En la pequeña librería, junto al camino que lleva a una de las tantas bahías o diminutas calas del lago Michigan, donde aprendió Ernest, junto a su padre, el fascinante oficio deportivo de la pesca, he comprado Hemingway on Fishing (Hemingway a través de la pesca), notable antología de sus numerosos textos sobre el arte de pescar, extraídos de sus diferentes libros, preparada por su hijo mayor, Jack Hemingway, con lúcida introducción del editor, Nick Lyons, uno de los mejores estudiosos de la obra del Premio Nobel 1955.

El crítico reflexiona sobre la importancia que el ejercicio constante de la pesca tuvo en la vida y en la obra de Hemingway… Traduzco aquí, esforzándome como si luchara contra un atún gigantesco en el Gulf  Stream, las apreciaciones de Nick Lyons:

“La pasión de Hemingway por la pesca, la manera como ella se entrelaza con su vida de escritor, y finalmente culmina en su novela El Viejo y el mar, es el objeto principal de esta antología. El peregrinaje de su existencia es rememorado en sus narraciones y artículos, desde el solitario Nick, que aprendió de su padre, fotografiado con sus grandes ejemplares, en los días de pesca en el lago Michigan, con el despliegue de su vigor y el indescriptible goce de aquella experiencia, que cambiaría por el desafío de la pesca de grandes peces, en un constante reto entre la vida y la muerte. En sus comienzos, el amaría aquel deporte, en las diversas variaciones de su proceso, siempre encontrando una manera adecuada de llevarlo a la literatura. Pero, sobre todo, la pesca lo mantendría muy próximo al mundo de la naturaleza, siendo parte esencial en el desenvolvimiento de su creación artística”.

Y yo aquí, escritor del confín austral, disfruto de este precioso libro, en medio de esos lejanos, pero presentes y vivos recuerdos que se agitan en la memoria, cuando en Algonac, junto al río Huron, he vuelto a sentir el fresco aroma que despide el pez extraído del agua dulce y el aliento rumoroso del río que desciende desde el lago Superior, para vaciarse hacia la urbe de Detroit. Ensayo y renuevo mis precarios conocimientos de pescador aficionado, alargando mi brazo en la fina protuberancia de la caña, en procura de obtener ese plateado y quizá inmerecido premio del pez que se estremece como una doncella herida…

Hará treinta años que leí las Historias de Nick Adams, libro entrañable donde Hemingway narra, con maestría sin par, sus propias experiencias en el aprendizaje de la pesca, conducido por su padre, el doctor Hemingway. Ernest establece poéticas analogías entre la inefable emoción del instante en que el pescador siente las vibraciones de la mordida del pez en el anzuelo y la fugaz y honda excitación del amor adolescente. Y no solo eso, sino que mediante la práctica de este deporte-devoción, logra traducir y reinterpretar los diversos avatares de una existencia singularísima –la suya– desbordante en sus límites y clímax. Puede que su propia muerte, auto inferida en el postrer disparo, sea la culminación de esa lucha ancestral e interminable entre el hombre y el ignoto vórtice.

# # # # # # #

**Detalles del ejercicio**
Reproduce sin cambios el fragmento del texto sobre Hemingway y la pesca que va desde "Hará treinta años" hasta "el ignoto vórtice.", esta última parte incluida.

**Material proporcionado**
# # # # # # #

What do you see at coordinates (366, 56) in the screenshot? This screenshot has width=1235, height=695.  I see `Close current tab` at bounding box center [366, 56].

# # # # # # #

**Respuesta a la tarea**
Hará treinta años que leí las Historias de Nick Adams, libro entrañable donde Hemingway narra, con maestría sin par, sus propias experiencias en el aprendizaje de la pesca, conducido por su padre, el doctor Hemingway. Ernest establece poéticas analogías entre la inefable emoción del instante en que el pescador siente las vibraciones de la mordida del pez en el anzuelo y la fugaz y honda excitación del amor adolescente. Y no solo eso, sino que mediante la práctica de este deporte-devoción, logra traducir y reinterpretar los diversos avatares de una existencia singularísima –la suya– desbordante en sus límites y clímax. Puede que su propia muerte, auto inferida en el postrer disparo, sea la culminación de esa lucha ancestral e interminable entre el hombre y el ignoto vórtice.